The notion of 'one world' has become a very worn cliché. Here I mean it literally. The two 'worlds' uncovered above are not autonomous and separate experiences - you cannot choose to leave one and enter the other - rather they are different perspectives, alternative representations of our contemporary economic world. As socially constituted, the spaces of places and flows complement one another, each being necessary for the other's reproduction. Thus it is not a matter of 'choosing' between them, the question is their relationship and what this tells us about the distribution of power in the contemporary world. For many, globalization has undermined the power of states in a world dominated by the space of flows, for others states maintain their power in a continuation of the space of places. The interesting thing about The Economist is that both interpretations can be gleaned from their pages.

The contrast between Worlds I and II is, at one level, unremarkable. Obviously advertisements will aim at a narrow set of readers - particular groups of practitioners - while the general text of the magazine has to appeal to a wider audience. Nevertheless the contrast between the two parts of the publication does provide much food for thought. My take on this is that we are living in a period of massive transition in which socially constituted spaces are central. In this interpretation globalization represents a metageographical moment, a time when the taken-for-granted way in which, collectively, we organise our knowledge of the world as spatial structures is being eroded.6 Globalization challenges the mosaic metageography of states with a new putative network metageography of connections. The pages of The Economist illustrate this spatial tension. The magazine continues to base its information and knowledge on the old mosaic metageography while many of its advertisers are promoting a new network metageography. To live in an era of competing metageographies is unusual; it is certainly not a time to be economical with the geography.


NOTES

1. Taylor, P. J. (1999) "'So-called world cities': the evidential structure within a literature", Environment and Planning A, 31, 1901-04.
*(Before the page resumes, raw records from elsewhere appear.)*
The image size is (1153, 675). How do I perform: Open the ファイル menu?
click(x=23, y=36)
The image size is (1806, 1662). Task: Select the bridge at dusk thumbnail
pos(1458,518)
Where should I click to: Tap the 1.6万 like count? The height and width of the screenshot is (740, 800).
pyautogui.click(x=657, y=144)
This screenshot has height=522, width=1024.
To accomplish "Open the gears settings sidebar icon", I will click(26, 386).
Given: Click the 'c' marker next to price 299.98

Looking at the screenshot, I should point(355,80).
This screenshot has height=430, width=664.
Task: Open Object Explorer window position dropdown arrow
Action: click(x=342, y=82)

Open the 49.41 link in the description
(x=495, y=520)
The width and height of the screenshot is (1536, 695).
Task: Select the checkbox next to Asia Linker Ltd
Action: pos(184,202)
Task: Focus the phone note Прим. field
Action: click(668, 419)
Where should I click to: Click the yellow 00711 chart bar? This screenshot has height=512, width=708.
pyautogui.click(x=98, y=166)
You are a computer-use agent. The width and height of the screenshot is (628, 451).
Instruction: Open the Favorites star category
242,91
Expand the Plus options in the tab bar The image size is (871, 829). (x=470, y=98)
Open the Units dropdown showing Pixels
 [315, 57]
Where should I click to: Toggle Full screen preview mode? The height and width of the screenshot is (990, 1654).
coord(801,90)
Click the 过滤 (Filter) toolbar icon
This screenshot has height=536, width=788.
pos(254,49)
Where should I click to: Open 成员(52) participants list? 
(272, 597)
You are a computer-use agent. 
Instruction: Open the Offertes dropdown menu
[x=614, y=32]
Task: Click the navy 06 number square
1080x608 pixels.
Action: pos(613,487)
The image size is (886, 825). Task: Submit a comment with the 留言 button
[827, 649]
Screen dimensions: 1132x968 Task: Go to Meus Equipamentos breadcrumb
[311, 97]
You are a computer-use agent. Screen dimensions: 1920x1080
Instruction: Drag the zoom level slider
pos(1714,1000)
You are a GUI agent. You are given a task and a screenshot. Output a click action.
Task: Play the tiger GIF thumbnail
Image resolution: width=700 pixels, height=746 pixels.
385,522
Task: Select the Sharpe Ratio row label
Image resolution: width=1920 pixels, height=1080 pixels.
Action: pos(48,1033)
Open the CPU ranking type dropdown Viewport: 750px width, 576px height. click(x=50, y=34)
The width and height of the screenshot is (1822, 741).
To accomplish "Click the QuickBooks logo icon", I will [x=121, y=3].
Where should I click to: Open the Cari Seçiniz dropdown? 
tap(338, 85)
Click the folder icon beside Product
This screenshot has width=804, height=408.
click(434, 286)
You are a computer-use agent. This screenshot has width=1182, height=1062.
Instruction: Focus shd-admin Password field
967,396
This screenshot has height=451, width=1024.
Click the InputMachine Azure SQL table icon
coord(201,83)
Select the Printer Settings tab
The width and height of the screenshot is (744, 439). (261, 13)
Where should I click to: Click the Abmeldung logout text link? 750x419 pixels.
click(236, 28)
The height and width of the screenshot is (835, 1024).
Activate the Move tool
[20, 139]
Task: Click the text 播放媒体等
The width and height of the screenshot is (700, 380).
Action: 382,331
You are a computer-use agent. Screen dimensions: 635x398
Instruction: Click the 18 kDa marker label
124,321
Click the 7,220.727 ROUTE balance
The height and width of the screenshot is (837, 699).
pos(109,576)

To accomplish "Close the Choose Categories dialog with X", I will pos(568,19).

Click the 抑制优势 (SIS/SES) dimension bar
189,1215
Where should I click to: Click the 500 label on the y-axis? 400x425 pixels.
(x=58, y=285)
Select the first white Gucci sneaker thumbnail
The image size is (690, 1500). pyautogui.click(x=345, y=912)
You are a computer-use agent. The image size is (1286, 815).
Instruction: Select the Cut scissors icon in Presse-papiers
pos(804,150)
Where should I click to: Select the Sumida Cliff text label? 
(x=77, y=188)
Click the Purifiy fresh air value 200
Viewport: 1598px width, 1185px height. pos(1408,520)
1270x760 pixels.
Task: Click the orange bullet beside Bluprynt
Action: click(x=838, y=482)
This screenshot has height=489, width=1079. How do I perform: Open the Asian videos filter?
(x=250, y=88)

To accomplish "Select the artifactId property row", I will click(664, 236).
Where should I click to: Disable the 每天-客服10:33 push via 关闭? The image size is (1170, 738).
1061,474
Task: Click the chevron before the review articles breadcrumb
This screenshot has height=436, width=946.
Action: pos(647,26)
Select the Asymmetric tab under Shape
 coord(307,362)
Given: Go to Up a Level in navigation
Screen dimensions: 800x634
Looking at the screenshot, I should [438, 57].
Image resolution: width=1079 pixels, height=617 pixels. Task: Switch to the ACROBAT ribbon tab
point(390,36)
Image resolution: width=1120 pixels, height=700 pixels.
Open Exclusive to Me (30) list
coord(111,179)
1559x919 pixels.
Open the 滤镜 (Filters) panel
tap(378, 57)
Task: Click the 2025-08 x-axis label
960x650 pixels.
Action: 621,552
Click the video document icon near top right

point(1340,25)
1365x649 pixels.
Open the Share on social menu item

2. Other countries are sometimes featured in additional tables that appear on all three pages, for instance a list poor countries showing % of population undernourished (28-10-00 issue).

3. Where there are data on flows it is still incomplete in the sense that it does not have both an origin and a destination (e.g. on foreign direct investment and trade balances). Occasionally there are tables on corporations and cities but in both cases it is attributes that are described not flows or connections e.g. ranking telephone firms by total amount of traffic (4-11-00) and ranking financial advisers on mergers and acquisitions by total value of deals (13-1-01); and lists of cities showing property prices (2-9-00) and cost of living (20-1-01).

4. Taylor, P. J. (2001) "Specification of the world city network" Geographical Analysis 33 (available in pre-publication form at http://www.lboro.ac.uk/gawc/rb/rb23.html).

5. Many of these advertisements were published several times, they are each counted just once in the data.

6. I take the concepts of metageography from Lewis, M. W. and Wigen, K. E. (1997) The Myth of Continents (University of California Press, Berkeley, CA), p. ix. The argument about metageographical moments is developed in Taylor, P. J. (forthcoming) "Metageographical moments: a geohistorical interpretation of embedded statism and globalization" in Odysseys Ed. B. Denemark and M. A. Tetreault (Routledge, London) (available in pre-publication form at http://www.lboro.ac.uk/gawc/rb/rb33.html).

 


Figure 1: The Economist World I: the international economy as mosaic 

 

Figure 2: The Economist World II: cities as nodes in a global economy 

 


Edited and posted on the web on 31st January 2001


Note: This Research Bulletin has been published in Environment and Planning A, 33 (6), (2001), 949-954.